Agents need memory to be useful over time. Without it, every conversation starts from zero. The agent forgets who the user is, what it learned, and what it was doing. Memory is what turns a stateless LLM call into a persistent, context-aware agent.

The Session API provides the memory layer for agents built on the Cloudflare Agents SDK. It manages two kinds of memory: conversation history (the messages and tool calls that make up a session) and context memory (persistent blocks injected into the system prompt that the agent can read, write, search, and load).

Conversation history

The most fundamental type of memory is the conversation itself: the messages between the user and the agent, the tool calls the agent made, and the results it received. The Session stores all of this in a tree-structured message history backed by a Session Provider, defaulting to SQLite.

JavaScript
import { Session } from "agents/experimental/memory/session";


// Append messages as the conversation progresses
await session.appendMessage({
  id: `user-${crypto.randomUUID()}`,
  role: "user",
  parts: [{ type: "text", text: "What's the status of the deployment?" }],
});


// Read the full conversation history
const history = session.getHistory();

Conversation history persists across Durable Object hibernation and eviction. When the agent wakes up, the full history is available in SQLite. It does not need to be replayed or reconstructed.

Messages are stored in a tree structure via parent_id, which enables branching conversations. When you appendMessage with a parentId that already has children, you create a branch, useful for features like response regeneration. getHistory(leafId) walks any chosen path through the tree.

The Session also provides full-text search across the conversation history:

JavaScript
const results = session.search("deployment Friday", { limit: 10 });

As conversations grow long, compaction summarizes older messages to keep the context window manageable without losing the underlying data.

Context memory

Context memory is persistent information injected into the system prompt, separate from the conversation history. It gives the agent access to identity, instructions, learned facts, knowledge bases, and reference material across every turn.

The Session API supports four types of context memory, each suited to different kinds of information. The type is determined by the provider backing the context block. The Session detects the provider's capabilities automatically.

Read-only context

This is your traditional system prompt: the agent's identity, personality, and instructions. You might write it directly in your codebase, load it from a SOUL.md file in R2, or fetch it from an API. The content is injected into the system prompt and the agent cannot modify it.

A coding assistant might have a soul that defines its personality and constraints:

JavaScript
import { Session } from "agents/experimental/memory/session";


const session = Session.create(this).withContext("soul", {
  provider: {
    get: async () =>
      "You are a senior TypeScript engineer. You write concise, " +
      "well-tested code. You prefer composition over inheritance. " +
      "When you are unsure, you say so rather than guessing.",
  },
});

Or load it from R2 so you can update the agent's personality without redeploying:

JavaScript
const session = Session.create(this).withContext("soul", {
  provider: {
    get: async () => {
      const obj = await env.CONFIG_BUCKET.get("soul.md");
      return obj ? obj.text() : "You are a helpful assistant.";
    },
  },
});

Read-only blocks are defined by providing an object with only a get() method. No tools are generated. The content appears in the system prompt and the agent has no way to change it.

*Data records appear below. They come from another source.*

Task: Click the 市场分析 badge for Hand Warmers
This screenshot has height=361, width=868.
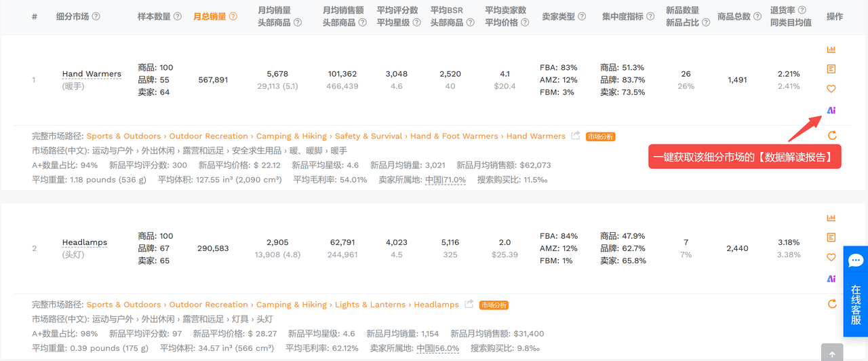Action: coord(600,136)
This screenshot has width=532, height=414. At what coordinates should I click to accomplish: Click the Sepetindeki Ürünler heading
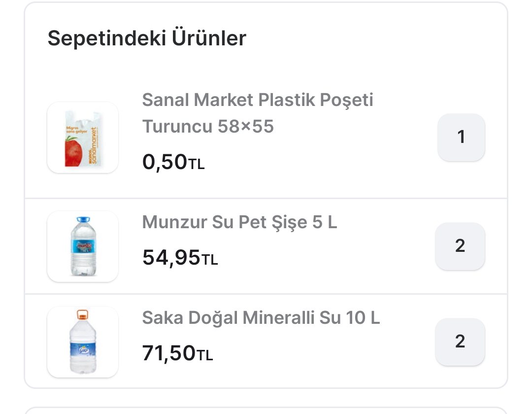pos(147,38)
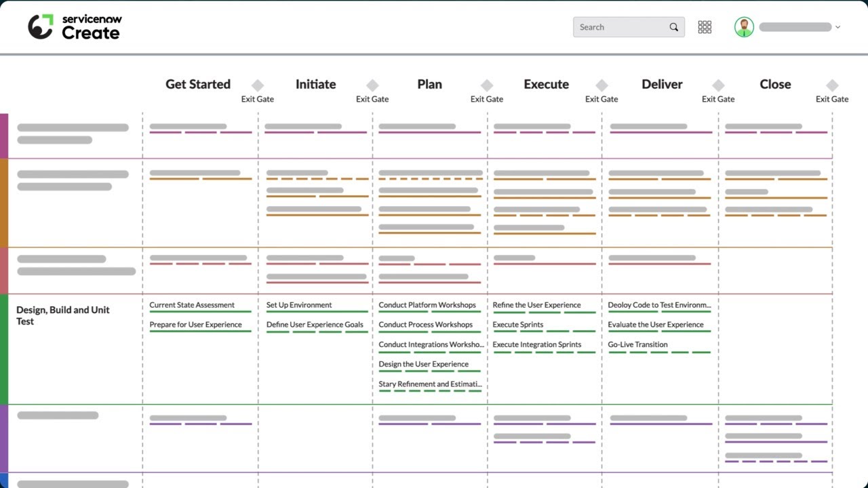This screenshot has height=488, width=868.
Task: Open Go-Live Transition task
Action: [x=637, y=344]
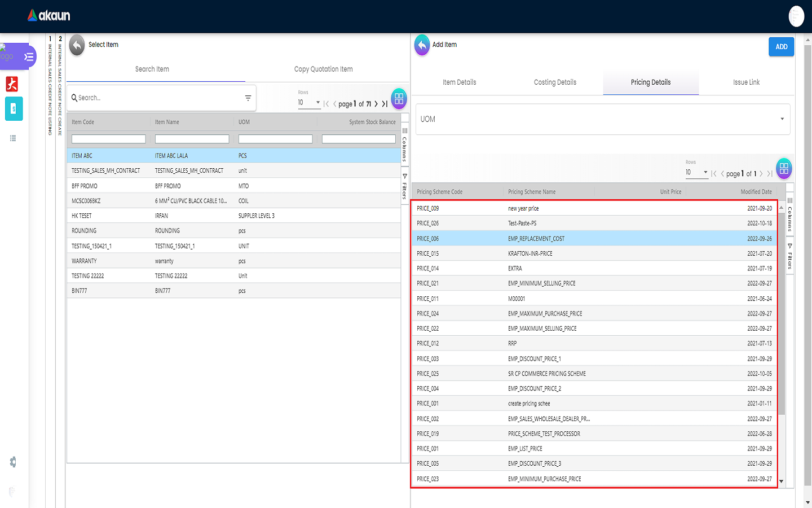This screenshot has height=508, width=812.
Task: Click the Select Item back arrow icon
Action: (77, 45)
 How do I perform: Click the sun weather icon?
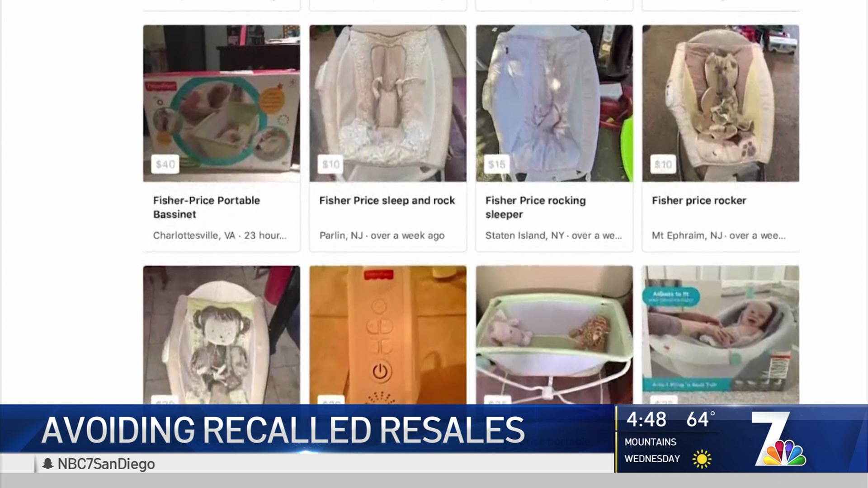click(702, 459)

Writable short-form context

Think of this as a scratchpad the agent maintains for itself, a place to jot down things it needs to remember. Like how Claude Code keeps a todo list of tasks to work through, or how a customer support agent might track what it has learned about the user during the conversation.

JavaScript
const session = Session.create(this)
  .withContext("memory", {
    description: "Important facts learned during conversation",
    maxTokens: 1100,
  })
  .withContext("todos", {
    description: "Task list, track what needs to be done and what is complete",
    maxTokens: 2000,
  });

When you omit the provider option in the builder, the Session auto-wires to a SQLite-backed writable provider. The agent gets a set_context tool that lets it replace or append content to these blocks. Token limits are enforced, so the agent cannot write more than the maxTokens budget allows.

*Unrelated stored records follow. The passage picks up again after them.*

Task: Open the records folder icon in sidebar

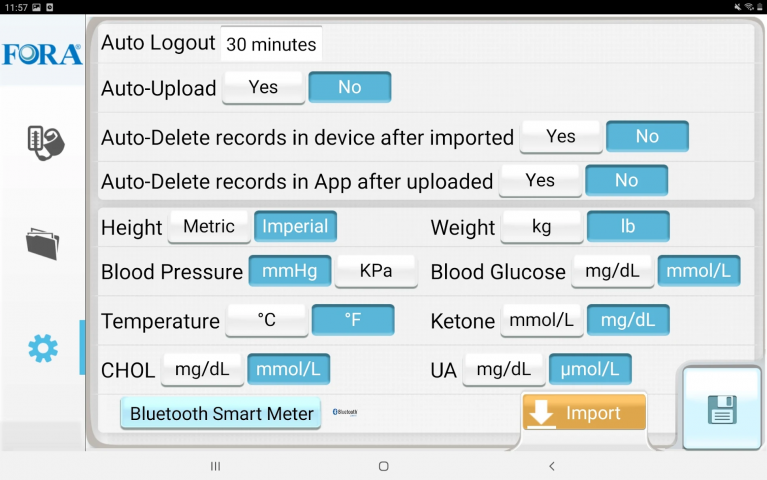Action: coord(43,244)
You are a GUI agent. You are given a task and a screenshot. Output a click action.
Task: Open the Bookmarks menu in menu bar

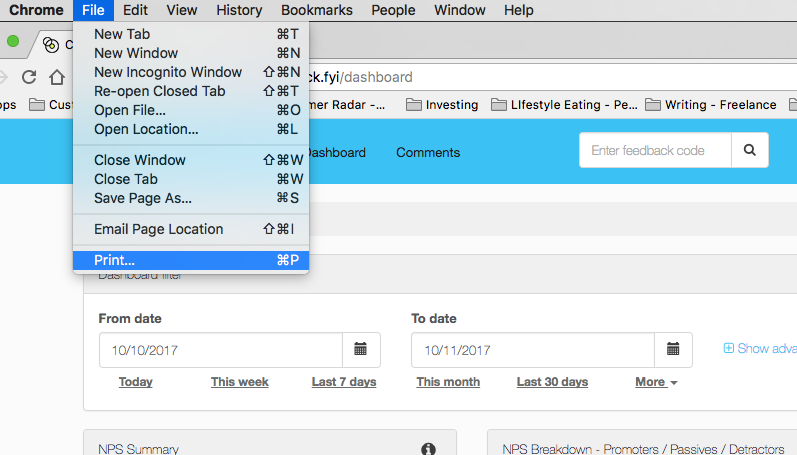pyautogui.click(x=316, y=10)
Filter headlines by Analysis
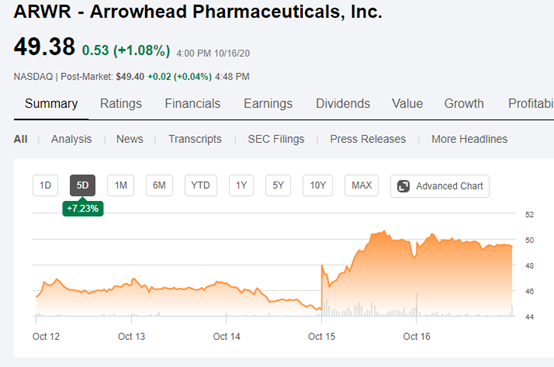This screenshot has width=554, height=367. pyautogui.click(x=71, y=139)
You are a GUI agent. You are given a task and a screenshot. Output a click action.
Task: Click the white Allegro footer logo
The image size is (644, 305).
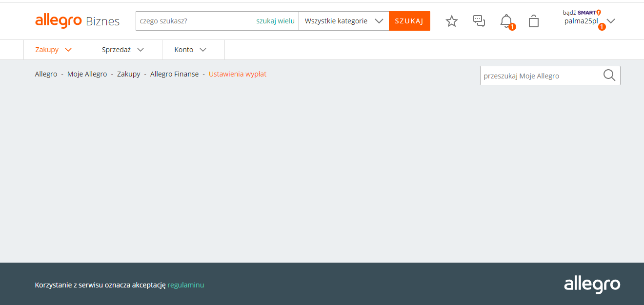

The system prompt renders writable blocks with a token usage indicator so the agent knows how much space it has left:

══════════════════════════════════════════════
MEMORY (Important facts learned during conversation) [45% — 495/1100 tokens] [writable]
══════════════════════════════════════════════
User prefers dark mode.
User's project uses React and TypeScript.
Deployment target is Cloudflare Workers.


══════════════════════════════════════════════
TODOS (Task list) [12% — 240/2000 tokens] [writable]
══════════════════════════════════════════════
- [x] Set up project scaffolding
- [ ] Add authentication middleware
- [ ] Write integration tests

The content persists across messages and survives hibernation. It is always visible in the system prompt, so the agent sees it on every turn without needing to fetch anything.

Searchable context

When you have a large body of information (a knowledge base, documentation, logs, accumulated notes) you do not want to stuff it all into the system prompt. Searchable context keeps a summary in the system prompt (for example, "42 entries indexed") and lets the agent retrieve specific entries when it needs them.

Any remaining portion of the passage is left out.